#### EXERCISE BRIEF
Every entry in the following data should be output exactly.

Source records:

★ ★ ★ ★ ★ ★ ★

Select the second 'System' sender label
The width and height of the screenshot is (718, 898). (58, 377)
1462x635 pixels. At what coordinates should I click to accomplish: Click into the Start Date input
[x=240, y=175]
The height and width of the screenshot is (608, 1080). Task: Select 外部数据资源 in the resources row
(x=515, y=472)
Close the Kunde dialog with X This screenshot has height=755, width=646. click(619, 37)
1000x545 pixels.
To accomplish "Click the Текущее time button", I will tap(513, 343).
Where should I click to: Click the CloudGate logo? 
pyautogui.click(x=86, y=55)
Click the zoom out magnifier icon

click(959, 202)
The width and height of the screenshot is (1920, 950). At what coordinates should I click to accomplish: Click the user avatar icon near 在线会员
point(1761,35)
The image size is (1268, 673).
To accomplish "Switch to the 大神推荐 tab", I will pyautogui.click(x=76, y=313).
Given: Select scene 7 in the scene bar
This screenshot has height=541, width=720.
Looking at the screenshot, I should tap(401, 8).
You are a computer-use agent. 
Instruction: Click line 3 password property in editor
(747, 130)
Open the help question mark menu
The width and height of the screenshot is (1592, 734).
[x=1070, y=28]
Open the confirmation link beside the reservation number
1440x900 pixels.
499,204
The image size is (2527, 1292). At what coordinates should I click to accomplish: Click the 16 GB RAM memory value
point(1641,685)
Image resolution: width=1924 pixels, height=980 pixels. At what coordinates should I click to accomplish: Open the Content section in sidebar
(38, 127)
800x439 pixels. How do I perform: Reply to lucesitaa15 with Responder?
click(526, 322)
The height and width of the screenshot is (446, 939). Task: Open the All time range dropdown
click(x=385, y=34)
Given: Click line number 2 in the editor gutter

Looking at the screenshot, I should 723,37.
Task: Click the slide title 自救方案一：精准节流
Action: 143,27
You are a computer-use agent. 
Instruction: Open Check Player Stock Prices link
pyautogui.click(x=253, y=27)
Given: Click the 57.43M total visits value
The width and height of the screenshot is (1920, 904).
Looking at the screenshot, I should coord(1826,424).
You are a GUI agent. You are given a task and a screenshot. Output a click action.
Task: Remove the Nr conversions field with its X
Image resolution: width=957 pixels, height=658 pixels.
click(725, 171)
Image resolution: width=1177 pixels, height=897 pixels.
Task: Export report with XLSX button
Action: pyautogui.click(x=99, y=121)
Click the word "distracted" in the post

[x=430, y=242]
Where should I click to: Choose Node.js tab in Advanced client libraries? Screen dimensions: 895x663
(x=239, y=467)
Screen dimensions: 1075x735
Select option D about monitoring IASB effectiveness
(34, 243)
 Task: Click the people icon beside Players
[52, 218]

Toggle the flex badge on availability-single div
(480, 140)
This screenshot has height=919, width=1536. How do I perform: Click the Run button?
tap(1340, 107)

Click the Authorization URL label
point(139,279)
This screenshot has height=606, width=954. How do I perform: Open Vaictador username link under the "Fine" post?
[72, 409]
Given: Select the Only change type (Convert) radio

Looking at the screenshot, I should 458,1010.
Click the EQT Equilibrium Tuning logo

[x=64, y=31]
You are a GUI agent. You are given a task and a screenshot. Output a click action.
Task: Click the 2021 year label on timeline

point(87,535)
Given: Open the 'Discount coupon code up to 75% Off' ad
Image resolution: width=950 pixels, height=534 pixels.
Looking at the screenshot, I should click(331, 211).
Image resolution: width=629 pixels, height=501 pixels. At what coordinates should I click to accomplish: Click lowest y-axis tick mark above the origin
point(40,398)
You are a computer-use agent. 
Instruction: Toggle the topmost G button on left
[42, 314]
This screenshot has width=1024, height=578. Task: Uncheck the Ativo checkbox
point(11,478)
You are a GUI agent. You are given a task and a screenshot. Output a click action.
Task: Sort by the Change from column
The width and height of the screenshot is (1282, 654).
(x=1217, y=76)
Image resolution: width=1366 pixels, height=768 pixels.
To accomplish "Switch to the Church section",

★ ★ ★ ★ ★ ★ ★

#### YOUR RESPONSE
Select the second 'System' sender label
The width and height of the screenshot is (718, 898). (58, 377)
1462x635 pixels. At what coordinates should I click to accomplish: Click into the Start Date input
[x=240, y=175]
The height and width of the screenshot is (608, 1080). Task: Select 外部数据资源 in the resources row
(x=515, y=472)
Close the Kunde dialog with X This screenshot has height=755, width=646. click(619, 37)
1000x545 pixels.
To accomplish "Click the Текущее time button", I will tap(513, 343).
Where should I click to: Click the CloudGate logo? 
pyautogui.click(x=86, y=55)
Click the zoom out magnifier icon

click(959, 202)
The width and height of the screenshot is (1920, 950). At what coordinates should I click to accomplish: Click the user avatar icon near 在线会员
point(1761,35)
The image size is (1268, 673).
To accomplish "Switch to the 大神推荐 tab", I will pyautogui.click(x=76, y=313).
Given: Select scene 7 in the scene bar
This screenshot has height=541, width=720.
Looking at the screenshot, I should tap(401, 8).
You are a computer-use agent. 
Instruction: Click line 3 password property in editor
(747, 130)
Open the help question mark menu
The width and height of the screenshot is (1592, 734).
[x=1070, y=28]
Open the confirmation link beside the reservation number
1440x900 pixels.
499,204
The image size is (2527, 1292). At what coordinates should I click to accomplish: Click the 16 GB RAM memory value
point(1641,685)
Image resolution: width=1924 pixels, height=980 pixels. At what coordinates should I click to accomplish: Open the Content section in sidebar
(38, 127)
800x439 pixels. How do I perform: Reply to lucesitaa15 with Responder?
click(526, 322)
The height and width of the screenshot is (446, 939). Task: Open the All time range dropdown
click(x=385, y=34)
Given: Click line number 2 in the editor gutter

Looking at the screenshot, I should 723,37.
Task: Click the slide title 自救方案一：精准节流
Action: 143,27
You are a computer-use agent. 
Instruction: Open Check Player Stock Prices link
pyautogui.click(x=253, y=27)
Given: Click the 57.43M total visits value
The width and height of the screenshot is (1920, 904).
Looking at the screenshot, I should coord(1826,424).
You are a GUI agent. You are given a task and a screenshot. Output a click action.
Task: Remove the Nr conversions field with its X
Image resolution: width=957 pixels, height=658 pixels.
click(725, 171)
Image resolution: width=1177 pixels, height=897 pixels.
Task: Export report with XLSX button
Action: pyautogui.click(x=99, y=121)
Click the word "distracted" in the post

[x=430, y=242]
Where should I click to: Choose Node.js tab in Advanced client libraries? Screen dimensions: 895x663
(x=239, y=467)
Screen dimensions: 1075x735
Select option D about monitoring IASB effectiveness
(34, 243)
 Task: Click the people icon beside Players
[52, 218]

Toggle the flex badge on availability-single div
(480, 140)
This screenshot has height=919, width=1536. How do I perform: Click the Run button?
tap(1340, 107)

Click the Authorization URL label
point(139,279)
This screenshot has height=606, width=954. How do I perform: Open Vaictador username link under the "Fine" post?
[72, 409]
Given: Select the Only change type (Convert) radio

Looking at the screenshot, I should 458,1010.
Click the EQT Equilibrium Tuning logo

[x=64, y=31]
You are a GUI agent. You are given a task and a screenshot. Output a click action.
Task: Click the 2021 year label on timeline

point(87,535)
Given: Open the 'Discount coupon code up to 75% Off' ad
Image resolution: width=950 pixels, height=534 pixels.
Looking at the screenshot, I should click(331, 211).
Image resolution: width=629 pixels, height=501 pixels. At what coordinates should I click to accomplish: Click lowest y-axis tick mark above the origin
point(40,398)
You are a computer-use agent. 
Instruction: Toggle the topmost G button on left
[42, 314]
This screenshot has width=1024, height=578. Task: Uncheck the Ativo checkbox
point(11,478)
You are a GUI agent. You are given a task and a screenshot. Output a click action.
Task: Sort by the Change from column
The width and height of the screenshot is (1282, 654).
(x=1217, y=76)
Image resolution: width=1366 pixels, height=768 pixels.
To accomplish "Switch to the Church section",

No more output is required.